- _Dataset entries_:
/---

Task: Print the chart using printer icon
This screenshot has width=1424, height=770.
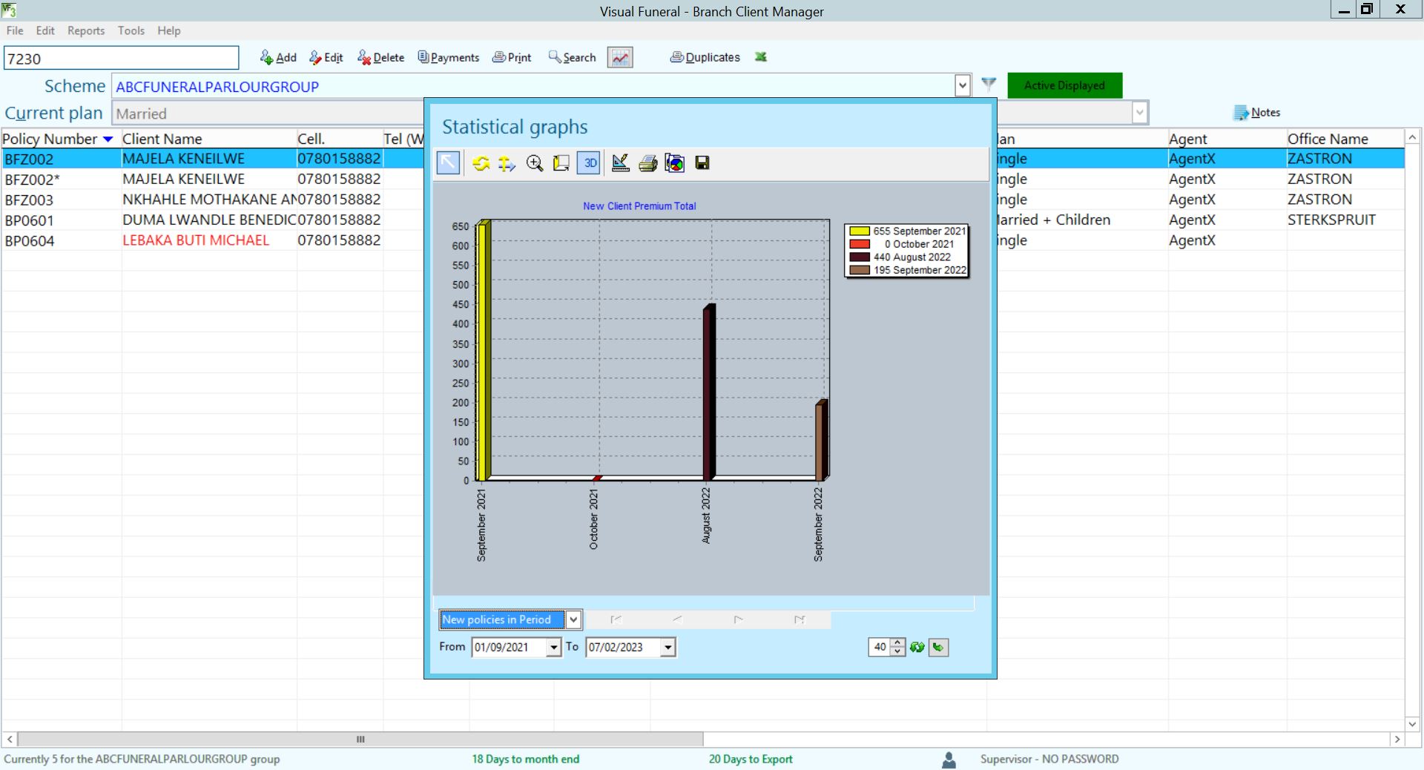Action: pos(647,163)
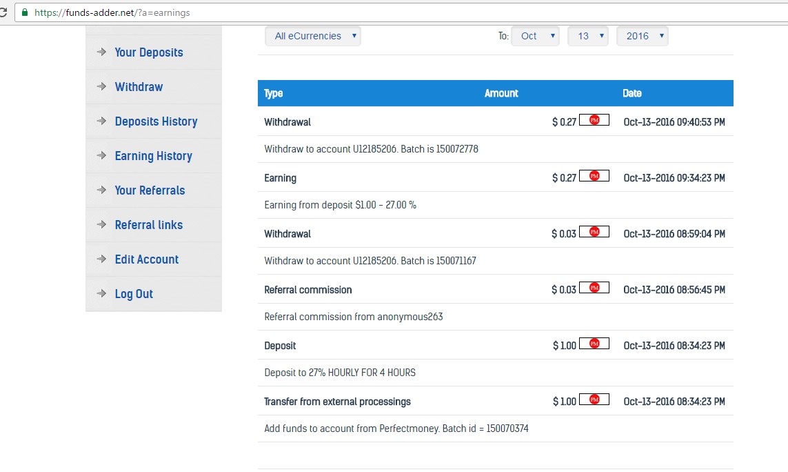The image size is (788, 472).
Task: Click PM icon in Transfer from external processings row
Action: pos(594,400)

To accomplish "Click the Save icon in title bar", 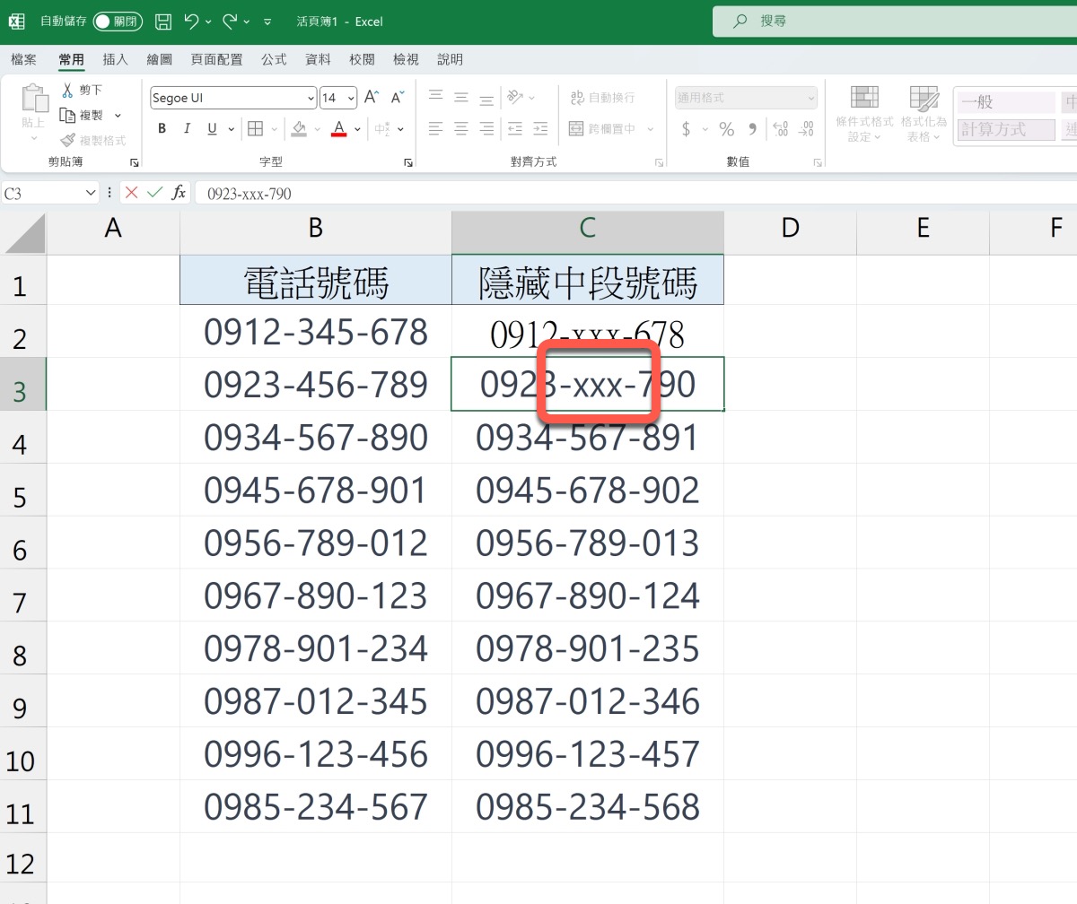I will (162, 22).
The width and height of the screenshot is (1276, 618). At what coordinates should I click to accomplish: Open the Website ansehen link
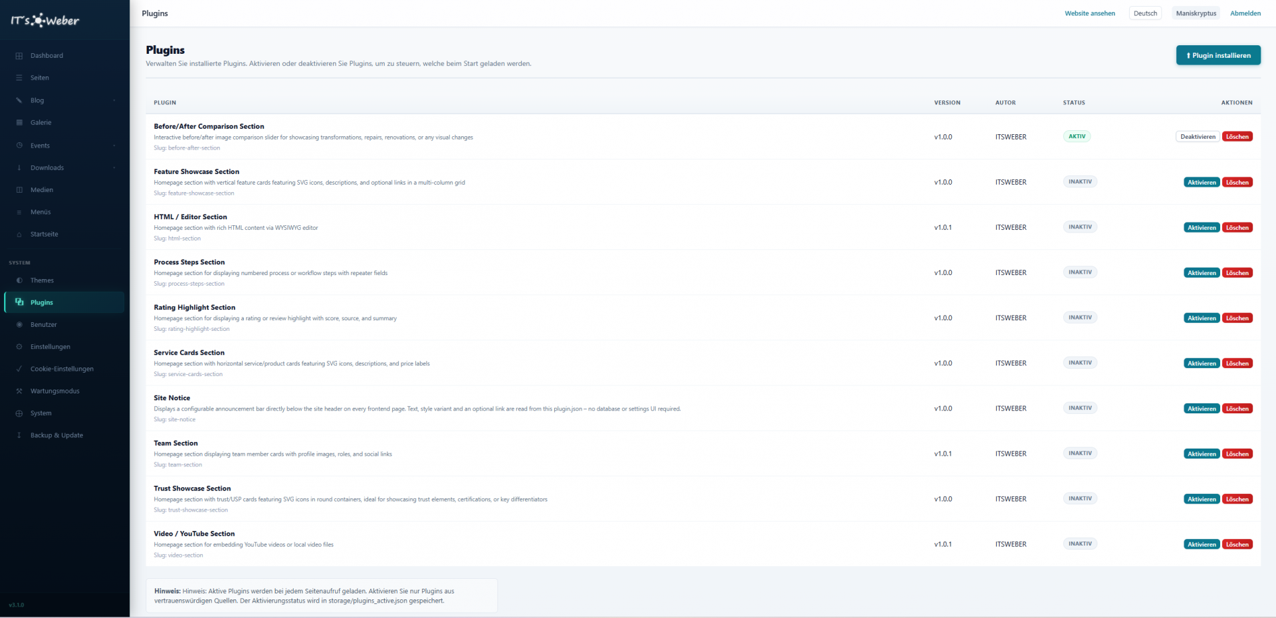coord(1090,13)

\---

- _TASK TO CARRY OUT_: Quote exactly, and only, the lines from the one containing "The width and" through the last line of the records above, both included; leave out any pictures.

- _OUTPUT OF THE TASK_:
The width and height of the screenshot is (1276, 618). At what coordinates should I click to accomplish: Open the Website ansehen link
coord(1090,13)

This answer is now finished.